(Stored records)
•••••

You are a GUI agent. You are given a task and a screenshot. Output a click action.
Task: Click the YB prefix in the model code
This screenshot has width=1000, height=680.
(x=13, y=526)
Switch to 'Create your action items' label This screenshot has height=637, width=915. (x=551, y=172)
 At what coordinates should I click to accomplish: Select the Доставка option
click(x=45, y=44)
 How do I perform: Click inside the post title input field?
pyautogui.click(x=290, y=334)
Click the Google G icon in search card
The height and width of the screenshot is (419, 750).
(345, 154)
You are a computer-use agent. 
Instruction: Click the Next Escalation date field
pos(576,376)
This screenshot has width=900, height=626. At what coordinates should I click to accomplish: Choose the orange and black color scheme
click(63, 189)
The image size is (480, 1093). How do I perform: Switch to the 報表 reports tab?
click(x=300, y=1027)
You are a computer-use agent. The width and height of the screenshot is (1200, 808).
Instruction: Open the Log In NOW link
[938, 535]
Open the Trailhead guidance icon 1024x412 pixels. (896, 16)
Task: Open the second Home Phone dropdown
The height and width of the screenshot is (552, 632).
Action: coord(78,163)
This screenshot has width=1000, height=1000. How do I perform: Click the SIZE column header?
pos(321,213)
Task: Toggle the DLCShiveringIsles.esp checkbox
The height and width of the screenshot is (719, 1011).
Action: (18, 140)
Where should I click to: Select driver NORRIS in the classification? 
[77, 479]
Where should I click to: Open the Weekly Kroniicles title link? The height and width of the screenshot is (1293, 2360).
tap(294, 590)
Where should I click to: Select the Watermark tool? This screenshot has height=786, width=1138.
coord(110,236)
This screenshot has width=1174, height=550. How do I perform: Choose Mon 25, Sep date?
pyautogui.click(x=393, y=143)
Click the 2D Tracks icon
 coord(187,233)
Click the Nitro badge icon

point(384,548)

•••••

### The task
Retype word for word the line above with "Click the 2D Tracks icon" and all lines after it, nothing else.

### Answer to this exercise
Click the 2D Tracks icon
 coord(187,233)
Click the Nitro badge icon

point(384,548)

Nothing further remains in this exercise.